▶ RECORDS FOR THIS EXERCISE
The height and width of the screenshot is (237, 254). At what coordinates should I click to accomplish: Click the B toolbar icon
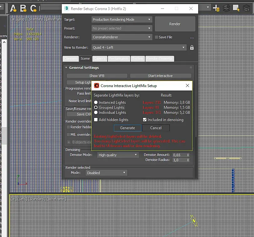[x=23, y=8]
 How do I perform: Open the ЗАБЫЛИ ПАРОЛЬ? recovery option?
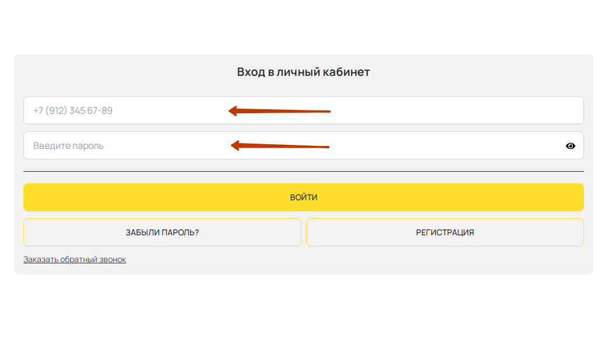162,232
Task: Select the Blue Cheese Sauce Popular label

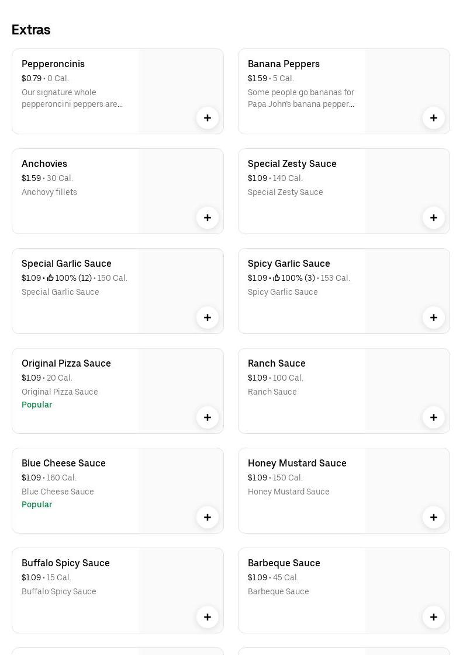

▶ WHAT NEEDS TO BE DONE
The records above should be repeated exactly, with no pictures in the copy.

▶ SOLUTION FOR THIS EXERCISE
The height and width of the screenshot is (237, 254). At what coordinates should I click to accomplish: Click the B toolbar icon
[x=23, y=8]
 How do I perform: Open the ЗАБЫЛИ ПАРОЛЬ? recovery option?
162,232
Task: Select the Blue Cheese Sauce Popular label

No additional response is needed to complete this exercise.